TASK BRIEF — Retype only what runs from the line with "Click the Singapore, SG node name" through the end of the entries, exactly and in full, but omit any picture you find.

-- DATA EXTRACTS follows --

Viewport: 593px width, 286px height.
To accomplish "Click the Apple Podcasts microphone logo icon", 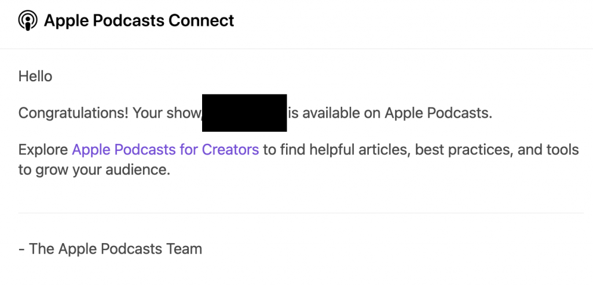I will (x=28, y=20).
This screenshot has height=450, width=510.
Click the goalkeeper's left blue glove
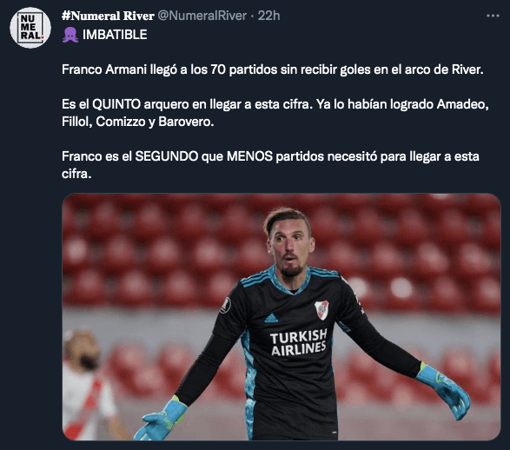click(x=444, y=390)
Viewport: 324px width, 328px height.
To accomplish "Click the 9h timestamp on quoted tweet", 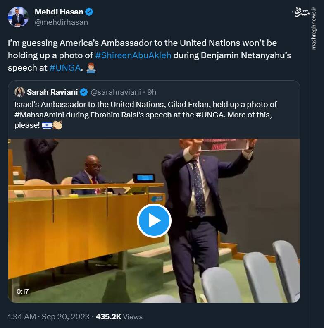I will point(152,92).
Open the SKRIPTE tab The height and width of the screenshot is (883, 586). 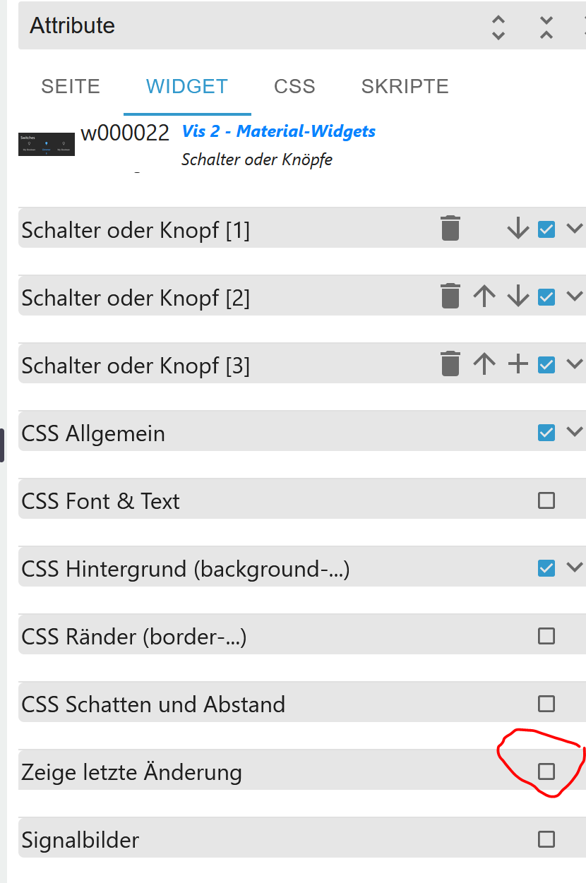405,87
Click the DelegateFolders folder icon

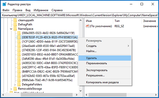pyautogui.click(x=19, y=84)
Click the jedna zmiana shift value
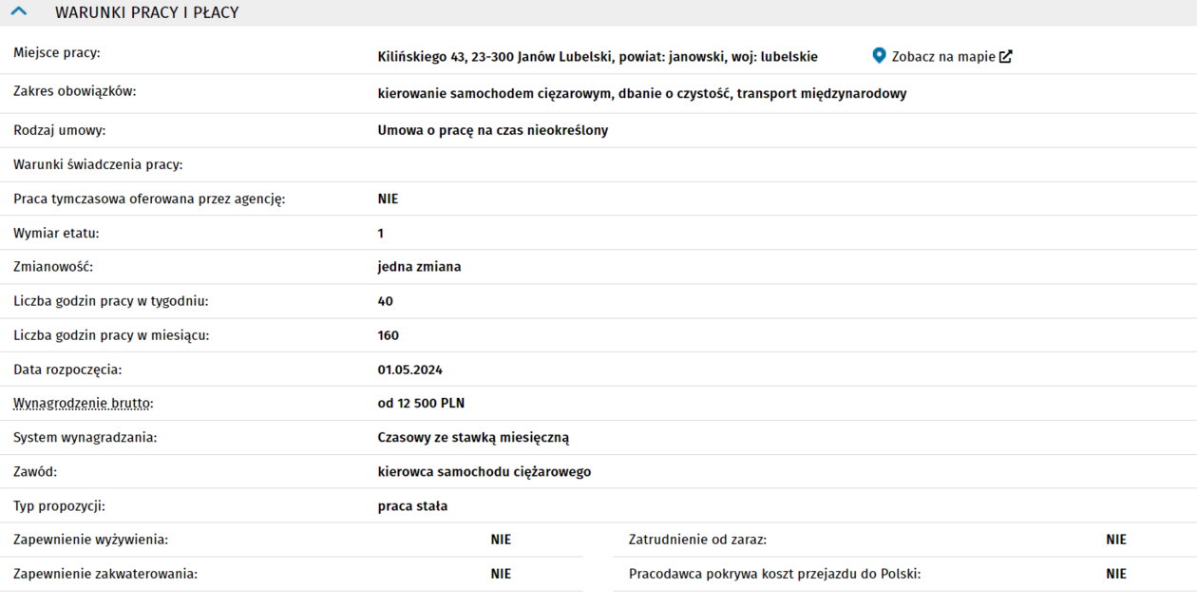This screenshot has height=607, width=1197. tap(419, 267)
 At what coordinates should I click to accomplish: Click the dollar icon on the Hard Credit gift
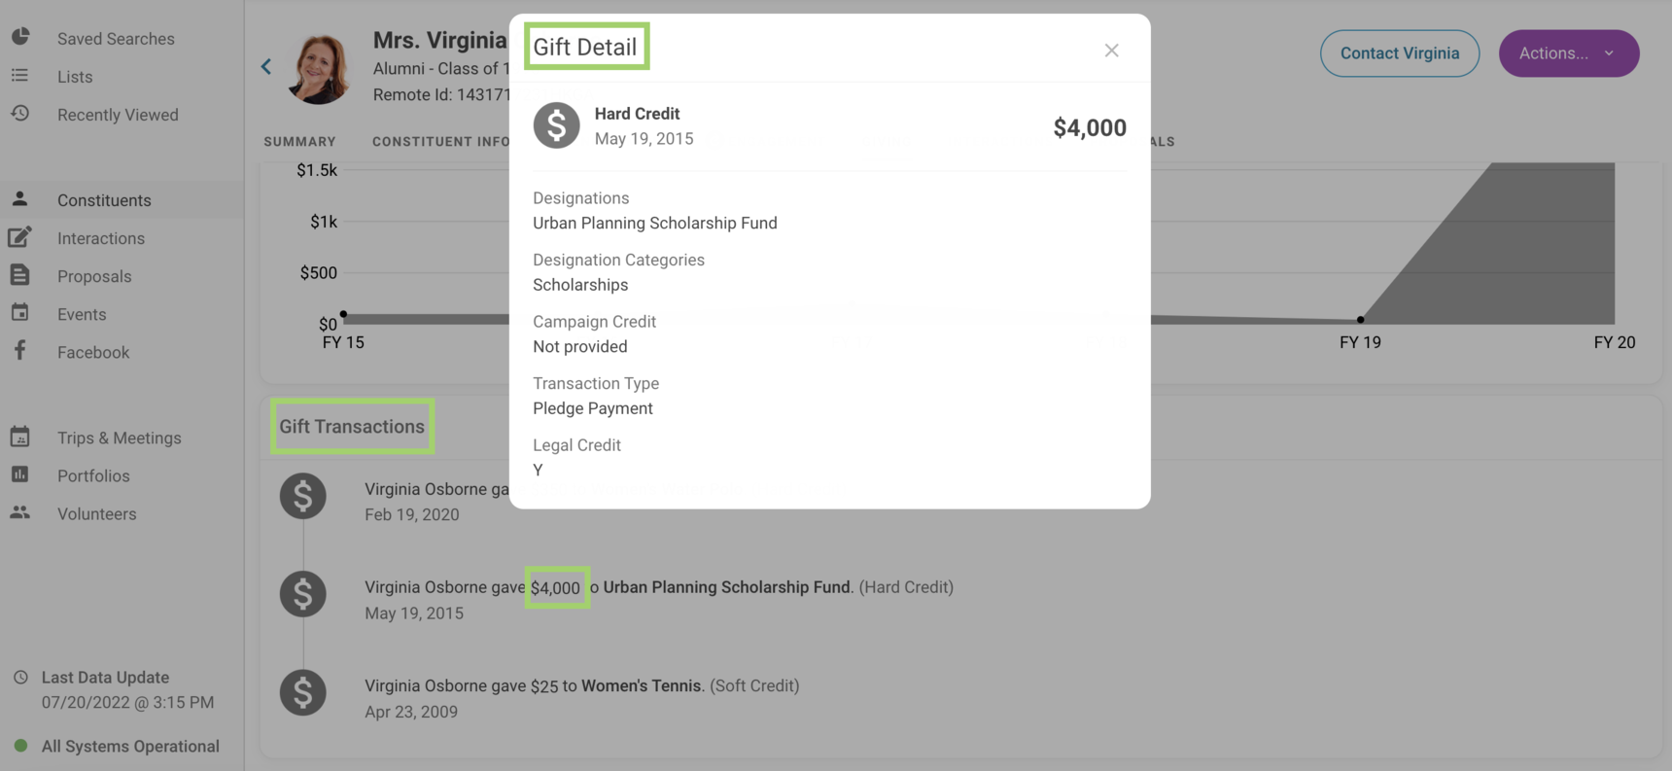point(556,125)
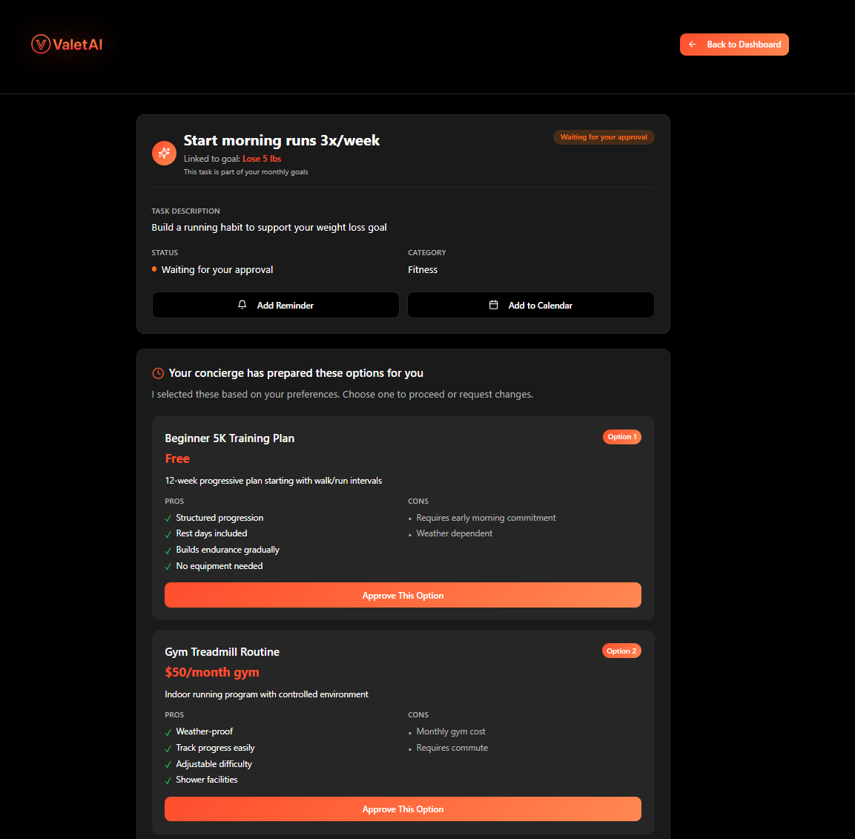855x839 pixels.
Task: Click the sparkle icon beside the task title
Action: (x=164, y=153)
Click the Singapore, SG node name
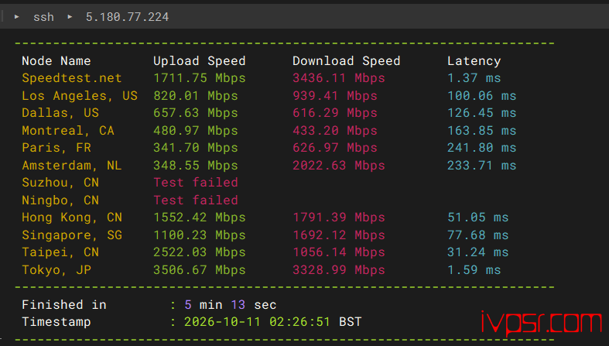The height and width of the screenshot is (346, 609). 72,235
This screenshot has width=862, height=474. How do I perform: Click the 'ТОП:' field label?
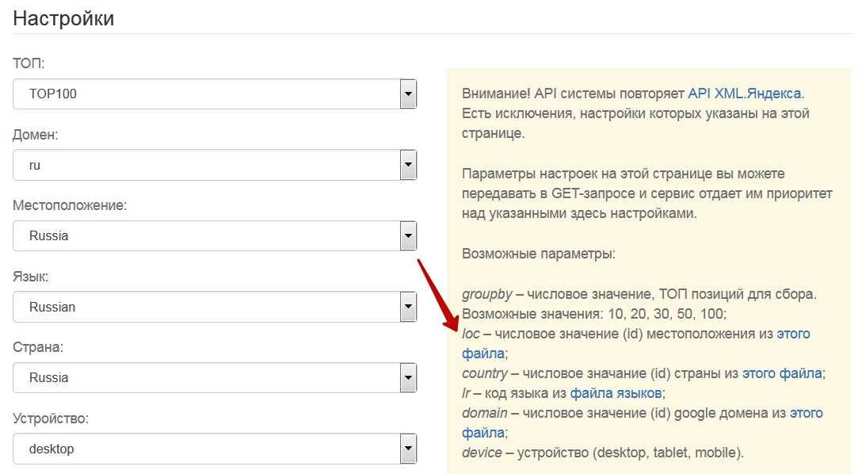pyautogui.click(x=29, y=63)
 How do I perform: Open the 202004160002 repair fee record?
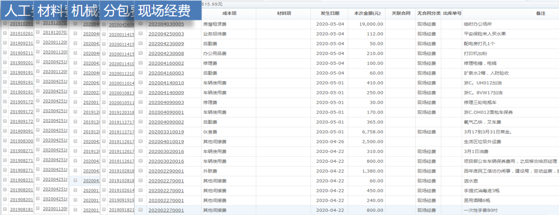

-- DATA EXTRACTS concluded --

SOLUTION —
Click the Singapore, SG node name
The height and width of the screenshot is (346, 609). 72,235
This screenshot has width=862, height=474. How do I perform: Click the 'ТОП:' field label?
pyautogui.click(x=29, y=63)
 How do I perform: Open the 202004160002 repair fee record?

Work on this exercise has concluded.